→ **Text to read**
○ ○ ○ ○ ○ ○ ○
Sunday, August 31, 2008

Driving....Niger style

I have mentioned that I am mostly adjusting well to driving a right hand vehicle. I paid attention to my speed today as I went all around town trying to piece together all the required information for our Permis de Sejour (Residence Permit). Over a few hours in the city, both the city centre and outskirts, i think my average speed was 25 kilometres an hour. When i was near our house on the outskirts I actually hit 50 km/hour for about 45 seconds (before i once again slowed to a crawl for goats, people, cows, etc) and that felt really fast! I've attached a picture of some of the streets and areas we drive on a regular basis. There are three reasons that we drive consistently slow here.

1) The streets are crowded. They are full of people, motorcycles, animals, carts, other vehicles and bicycles etc. Today I passed a guy on a bicycle, and on the back of his bicycle he had tied down both a lawnmower AND a wheelbarrow, and yet was still riding. Can't say I've ever seen that before! You go very slow in many places simply to avoid the huge masses of things you don't want to hit.

Some of the crowded streets, where people run out in front of you ALL the time.

2) The roads are bad. Especially after the rain we have had lately, the potholes are bigger than normal, like whole car size potholes. Paul saw the whole front end of a vehicle dissapear in a puddle that had been hiding a giant pothole. The ruts, mud, piles of garbage and rubble lying around ensure that travelling super slow is the right way to go.

An actual road we drove through. During rainy season it floods and sticks point up to show you where the road bed is. The water was above the bottom of our doors- thank goodness for good door seals!

The roads right by our house. We have to take the long way around to get to our co-workers house since some areas become impassable

3) The other drivers are bad drivers. Well, I would say the majority at least. I think at home we have a certain amount of assurance that the other people sharing the road with us can see ok, have taken a drivers test, know the rules of the road, have decent reflexes to unexpected events, and are aware of their surroundings. You can throw all of those assumptions out the door here. The other drivers don't drive defensively and we see many accidents everyday. So we drive slow and try to avoid accidents at all costs. Not just because we are white and will automatically get blame and be expected to pay- but also because I don't want to live with a serious accident on my conscience for the rest of my life, even if the other driver was clearly wrong.
○ ○ ○ ○ ○ ○ ○
→ **Entries**
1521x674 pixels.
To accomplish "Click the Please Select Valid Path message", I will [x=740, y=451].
○ ○ ○ ○ ○ ○ ○
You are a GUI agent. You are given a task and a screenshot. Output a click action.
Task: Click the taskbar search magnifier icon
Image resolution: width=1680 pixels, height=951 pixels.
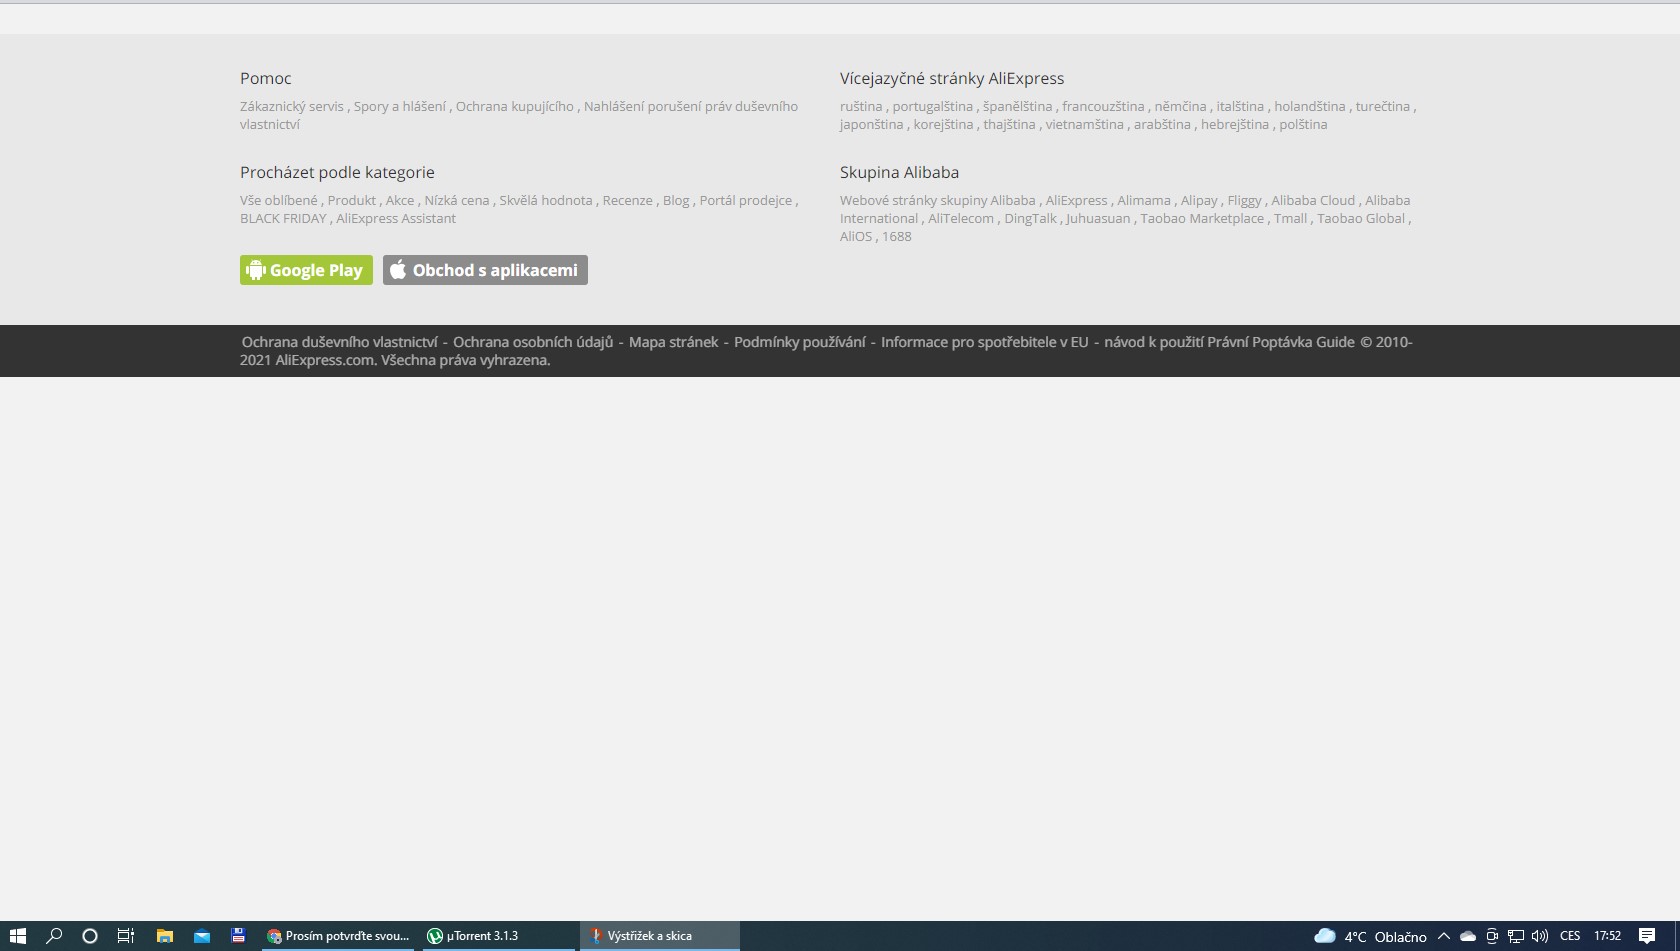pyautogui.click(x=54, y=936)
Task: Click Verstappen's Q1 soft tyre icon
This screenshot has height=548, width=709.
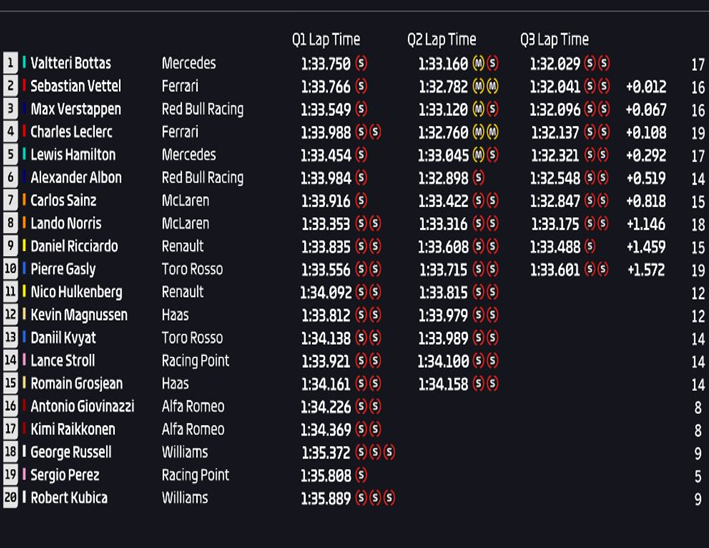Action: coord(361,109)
○ ○ ○ ○ ○ ○ ○
→ **Work instructions**
• A. List every kind of thing that, according to the blog post about driving in Niger, fills the crowded streets.
• B. Write out the passage of the blog post about driving in Niger that begins at "Driving....Niger style" and stops after "consistently slow here.", swapping "outskirts" for "suburbs".

→ **Correct answers**
• A. people, motorcycles, animals, carts, other vehicles, bicycles

• B.
Driving....Niger style

I have mentioned that I am mostly adjusting well to driving a right hand vehicle. I paid attention to my speed today as I went all around town trying to piece together all the required information for our Permis de Sejour (Residence Permit). Over a few hours in the city, both the city centre and suburbs, i think my average speed was 25 kilometres an hour. When i was near our house on the suburbs I actually hit 50 km/hour for about 45 seconds (before i once again slowed to a crawl for goats, people, cows, etc) and that felt really fast! I've attached a picture of some of the streets and areas we drive on a regular basis. There are three reasons that we drive consistently slow here.